AUFGABENSTELLUNG = Mit welchem Jahr wird der 9. November laut dem Text in der bundesdeutschen Erinnerung zunehmend verbunden?

TEXT =
Der 9. November wird in der bundesdeutschen Erinnerung mehr und mehr mit dem Jahr 1989 verbunden, die Erinnerung an die sogenannte "Reichskristallnacht" tritt dahinter oft zurück. Der Mauerfall wird verbunden mit einer friedlichen Revolution, Hoffnung, der langersehnten Einheit einer deutschen Nation - doch wer ist damit gemeint? Das Buchprojekt, das 30 Jahre nach dem Mauerfall das ambitionierte Ziel hat, verschiedene Erinnerungsperspektiven in einen Austausch zu bringen, möchte gängige Narrative hinterfragen und den Blick auf oft übersehene Perspektiven richten.

So kommen Jüdinnen und Juden zu Wort, die schildern, welche Sorgen die schwarz-rot-goldenen Fahnenmeere und "Wir sind das Volk"-Rufe bei ihnen auslösten, es wird kritisiert, dass die Erinnerung an den Mauerfall als "Selbstbefreiung" der Bevölkerung die Erinnerung an die deutsche Verantwortung nach der Shoah zunehmend überlagert. Migrantische Perspektiven werden beleuchtet, wissenschaftliche Beiträge setzen sich mit den unterschiedlichen Erfahrungswerten der sogenannten Gastarbeiter*innen und der in der DDR beschäftigten Vertragsarbeiter und den unterschiedlichen Auswirkungen des Mauerfalls auf diese auseinander. Akribisch wird aufgearbeitet, wie die deutsch-deutsche Teilung sich auch auf migrantische und migrantisierte Communities auswirkte, wie die scheinbar friedliche Revolution gleichzeitig zu einem Erstarken des Rassismus und Antisemitismus führte, wie die DDR pauschal als zu überwinden dargestellt wurde und wird und was dies für Menschen bedeutet, die nach dem Zusammenbruch des Systems damit konfrontiert wurden, dass ihr gesamtes Leben und ihre Überzeugungen keinen Platz mehr im neuen Deutschland haben. Dabei wird nie idealisiert oder verharmlost, sondern betont, dass das Nebeneinander von Perspektiven auch in den einzelnen Menschen existiert - wenn beispielsweise einerseits Erleichterung herrscht, dass die Mauer gefallen ist, andererseits aber Sorge und Ängste dort, wo damit auch die sozialen Sicherungen der DDR weggebrochen sind und die Treuhand viele Menschen in die Arbeitslosigkeit stürzte. Es wird also auch für eine differenzierte, kritische, aber auch nicht ideologisch-einseitige Auseinandersetzung mit der DDR geworben.

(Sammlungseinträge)
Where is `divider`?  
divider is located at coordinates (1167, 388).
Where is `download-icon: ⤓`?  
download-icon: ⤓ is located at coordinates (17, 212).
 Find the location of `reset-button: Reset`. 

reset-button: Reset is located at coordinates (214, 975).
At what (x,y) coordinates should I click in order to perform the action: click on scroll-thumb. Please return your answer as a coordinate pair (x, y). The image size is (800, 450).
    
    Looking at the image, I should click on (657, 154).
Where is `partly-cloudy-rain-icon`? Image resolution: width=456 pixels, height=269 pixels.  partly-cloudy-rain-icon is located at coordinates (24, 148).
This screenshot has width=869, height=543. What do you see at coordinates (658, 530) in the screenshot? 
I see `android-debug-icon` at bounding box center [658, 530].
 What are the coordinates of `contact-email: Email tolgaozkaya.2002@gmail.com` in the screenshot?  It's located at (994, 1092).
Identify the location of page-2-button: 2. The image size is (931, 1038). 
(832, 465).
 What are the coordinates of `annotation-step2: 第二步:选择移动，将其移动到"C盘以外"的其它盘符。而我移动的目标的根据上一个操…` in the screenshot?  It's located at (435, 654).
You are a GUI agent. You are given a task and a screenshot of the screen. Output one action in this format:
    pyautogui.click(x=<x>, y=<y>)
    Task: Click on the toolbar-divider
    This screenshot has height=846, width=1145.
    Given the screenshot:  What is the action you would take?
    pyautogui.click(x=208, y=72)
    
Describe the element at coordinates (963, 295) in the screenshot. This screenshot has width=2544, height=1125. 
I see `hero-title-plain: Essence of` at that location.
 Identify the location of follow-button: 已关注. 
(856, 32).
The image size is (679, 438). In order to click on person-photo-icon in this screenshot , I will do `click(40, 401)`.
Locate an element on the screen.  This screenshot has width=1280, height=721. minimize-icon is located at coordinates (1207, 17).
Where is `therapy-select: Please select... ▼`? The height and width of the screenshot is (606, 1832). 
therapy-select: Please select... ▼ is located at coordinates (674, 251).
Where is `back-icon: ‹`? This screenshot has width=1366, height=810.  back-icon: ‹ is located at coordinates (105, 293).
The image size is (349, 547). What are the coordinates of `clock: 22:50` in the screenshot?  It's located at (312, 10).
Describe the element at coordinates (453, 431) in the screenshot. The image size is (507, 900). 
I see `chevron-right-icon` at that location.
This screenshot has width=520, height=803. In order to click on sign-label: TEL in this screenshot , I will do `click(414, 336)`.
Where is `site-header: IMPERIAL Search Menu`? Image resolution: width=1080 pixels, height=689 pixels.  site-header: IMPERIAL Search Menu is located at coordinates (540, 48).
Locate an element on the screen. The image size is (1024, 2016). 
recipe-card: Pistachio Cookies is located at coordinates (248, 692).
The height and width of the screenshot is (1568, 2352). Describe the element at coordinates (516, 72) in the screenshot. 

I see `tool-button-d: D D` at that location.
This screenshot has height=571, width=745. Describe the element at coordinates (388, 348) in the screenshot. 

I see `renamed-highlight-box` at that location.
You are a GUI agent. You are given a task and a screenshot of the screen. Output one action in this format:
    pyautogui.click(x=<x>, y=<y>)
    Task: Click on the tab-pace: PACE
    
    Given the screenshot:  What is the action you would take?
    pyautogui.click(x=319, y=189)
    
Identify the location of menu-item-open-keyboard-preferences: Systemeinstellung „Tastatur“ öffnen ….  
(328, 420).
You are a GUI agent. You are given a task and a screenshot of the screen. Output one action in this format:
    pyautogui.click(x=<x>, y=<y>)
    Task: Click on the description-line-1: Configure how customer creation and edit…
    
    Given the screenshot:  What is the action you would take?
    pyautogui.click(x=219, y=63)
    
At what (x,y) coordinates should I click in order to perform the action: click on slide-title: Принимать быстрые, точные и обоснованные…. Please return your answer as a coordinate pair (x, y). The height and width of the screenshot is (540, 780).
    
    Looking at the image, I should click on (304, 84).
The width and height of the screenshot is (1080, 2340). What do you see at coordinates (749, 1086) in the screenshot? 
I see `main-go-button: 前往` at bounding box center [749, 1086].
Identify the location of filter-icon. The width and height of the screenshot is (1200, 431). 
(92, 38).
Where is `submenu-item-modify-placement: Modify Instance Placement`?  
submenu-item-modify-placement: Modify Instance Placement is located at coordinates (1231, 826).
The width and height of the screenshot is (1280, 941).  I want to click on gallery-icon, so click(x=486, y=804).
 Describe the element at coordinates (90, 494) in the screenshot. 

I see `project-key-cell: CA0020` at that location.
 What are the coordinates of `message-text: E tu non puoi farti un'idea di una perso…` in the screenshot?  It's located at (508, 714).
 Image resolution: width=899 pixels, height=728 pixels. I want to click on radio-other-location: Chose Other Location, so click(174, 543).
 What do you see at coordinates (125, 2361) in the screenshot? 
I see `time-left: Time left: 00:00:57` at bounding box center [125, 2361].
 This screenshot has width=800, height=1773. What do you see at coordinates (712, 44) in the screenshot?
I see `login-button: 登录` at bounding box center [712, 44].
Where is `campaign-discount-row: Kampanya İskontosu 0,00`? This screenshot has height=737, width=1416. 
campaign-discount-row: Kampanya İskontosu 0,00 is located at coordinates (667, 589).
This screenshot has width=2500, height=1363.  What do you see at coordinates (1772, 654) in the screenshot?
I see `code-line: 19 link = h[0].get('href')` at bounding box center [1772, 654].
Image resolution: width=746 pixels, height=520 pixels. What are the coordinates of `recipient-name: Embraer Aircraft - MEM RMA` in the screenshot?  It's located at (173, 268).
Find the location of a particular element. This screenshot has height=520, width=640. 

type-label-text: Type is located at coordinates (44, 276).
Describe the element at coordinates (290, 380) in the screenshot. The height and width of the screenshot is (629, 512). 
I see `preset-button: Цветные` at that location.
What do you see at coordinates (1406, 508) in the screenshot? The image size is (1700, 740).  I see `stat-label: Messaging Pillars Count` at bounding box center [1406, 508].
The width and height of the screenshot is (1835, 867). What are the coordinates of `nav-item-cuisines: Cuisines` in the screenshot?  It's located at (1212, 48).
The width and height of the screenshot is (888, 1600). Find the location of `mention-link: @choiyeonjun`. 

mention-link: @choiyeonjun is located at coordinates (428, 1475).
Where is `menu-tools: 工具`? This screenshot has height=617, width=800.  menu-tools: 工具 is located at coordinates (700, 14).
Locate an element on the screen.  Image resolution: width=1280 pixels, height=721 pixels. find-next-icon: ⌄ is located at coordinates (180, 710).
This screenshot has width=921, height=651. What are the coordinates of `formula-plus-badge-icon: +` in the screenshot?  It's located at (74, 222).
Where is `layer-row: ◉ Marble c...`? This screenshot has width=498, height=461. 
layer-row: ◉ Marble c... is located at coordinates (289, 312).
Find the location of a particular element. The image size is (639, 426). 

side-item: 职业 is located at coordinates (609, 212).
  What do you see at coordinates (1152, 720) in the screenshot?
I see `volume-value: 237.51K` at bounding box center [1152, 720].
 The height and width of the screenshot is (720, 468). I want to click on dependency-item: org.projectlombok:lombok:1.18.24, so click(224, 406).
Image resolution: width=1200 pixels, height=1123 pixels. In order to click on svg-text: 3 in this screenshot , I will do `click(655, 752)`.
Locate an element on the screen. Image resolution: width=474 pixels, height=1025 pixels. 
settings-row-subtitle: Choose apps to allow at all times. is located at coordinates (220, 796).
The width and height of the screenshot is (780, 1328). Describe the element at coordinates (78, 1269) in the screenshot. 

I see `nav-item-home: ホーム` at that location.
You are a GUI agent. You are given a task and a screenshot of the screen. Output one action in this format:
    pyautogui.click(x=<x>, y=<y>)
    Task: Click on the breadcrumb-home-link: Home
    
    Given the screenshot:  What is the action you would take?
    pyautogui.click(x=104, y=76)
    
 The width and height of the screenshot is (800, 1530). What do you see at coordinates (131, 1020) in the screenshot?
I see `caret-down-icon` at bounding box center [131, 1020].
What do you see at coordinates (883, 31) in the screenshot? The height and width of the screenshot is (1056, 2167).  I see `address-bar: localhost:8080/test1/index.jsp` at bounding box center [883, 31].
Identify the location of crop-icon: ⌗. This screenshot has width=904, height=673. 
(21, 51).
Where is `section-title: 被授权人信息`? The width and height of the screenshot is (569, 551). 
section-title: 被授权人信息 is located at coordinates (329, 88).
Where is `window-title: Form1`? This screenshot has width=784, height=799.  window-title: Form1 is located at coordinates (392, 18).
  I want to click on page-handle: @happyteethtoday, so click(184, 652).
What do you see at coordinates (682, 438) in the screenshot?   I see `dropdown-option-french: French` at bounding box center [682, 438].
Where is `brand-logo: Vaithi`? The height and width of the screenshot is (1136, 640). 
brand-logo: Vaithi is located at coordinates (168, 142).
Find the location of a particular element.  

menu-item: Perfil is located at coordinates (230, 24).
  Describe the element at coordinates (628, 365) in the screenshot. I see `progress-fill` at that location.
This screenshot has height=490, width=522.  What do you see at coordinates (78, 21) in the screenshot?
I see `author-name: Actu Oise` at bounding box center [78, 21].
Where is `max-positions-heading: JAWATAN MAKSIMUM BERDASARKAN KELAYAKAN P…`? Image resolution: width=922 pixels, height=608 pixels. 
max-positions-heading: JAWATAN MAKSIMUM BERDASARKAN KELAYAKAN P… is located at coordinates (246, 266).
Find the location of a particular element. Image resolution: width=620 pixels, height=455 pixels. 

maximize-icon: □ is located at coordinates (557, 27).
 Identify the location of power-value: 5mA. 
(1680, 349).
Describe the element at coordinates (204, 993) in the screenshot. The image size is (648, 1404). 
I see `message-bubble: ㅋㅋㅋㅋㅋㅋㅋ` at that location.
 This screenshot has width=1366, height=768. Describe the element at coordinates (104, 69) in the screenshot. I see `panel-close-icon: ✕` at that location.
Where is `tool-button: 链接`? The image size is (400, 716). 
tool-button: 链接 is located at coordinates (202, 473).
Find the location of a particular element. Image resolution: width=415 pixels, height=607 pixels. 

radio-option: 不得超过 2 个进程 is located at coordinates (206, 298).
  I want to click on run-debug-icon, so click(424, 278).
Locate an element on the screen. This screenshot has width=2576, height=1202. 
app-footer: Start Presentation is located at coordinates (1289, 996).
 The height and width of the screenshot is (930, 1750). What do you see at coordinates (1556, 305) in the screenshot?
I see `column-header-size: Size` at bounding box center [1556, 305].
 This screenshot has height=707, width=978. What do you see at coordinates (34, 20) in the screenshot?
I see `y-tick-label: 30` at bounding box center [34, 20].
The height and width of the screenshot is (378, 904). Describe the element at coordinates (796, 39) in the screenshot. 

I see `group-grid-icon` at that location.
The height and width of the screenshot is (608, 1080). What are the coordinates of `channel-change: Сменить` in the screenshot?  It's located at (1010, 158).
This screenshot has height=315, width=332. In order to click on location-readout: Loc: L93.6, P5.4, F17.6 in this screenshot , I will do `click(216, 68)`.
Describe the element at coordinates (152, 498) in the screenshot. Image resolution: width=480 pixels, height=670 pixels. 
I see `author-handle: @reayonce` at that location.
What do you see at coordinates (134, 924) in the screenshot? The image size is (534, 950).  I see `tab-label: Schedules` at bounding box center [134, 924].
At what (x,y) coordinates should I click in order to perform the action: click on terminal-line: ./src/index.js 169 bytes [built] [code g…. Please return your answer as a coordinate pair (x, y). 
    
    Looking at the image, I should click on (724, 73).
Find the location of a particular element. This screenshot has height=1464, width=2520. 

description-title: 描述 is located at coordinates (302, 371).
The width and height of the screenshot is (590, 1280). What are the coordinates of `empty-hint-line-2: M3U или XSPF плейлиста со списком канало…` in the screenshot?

LÖSUNG = Mit dem Jahr 1989.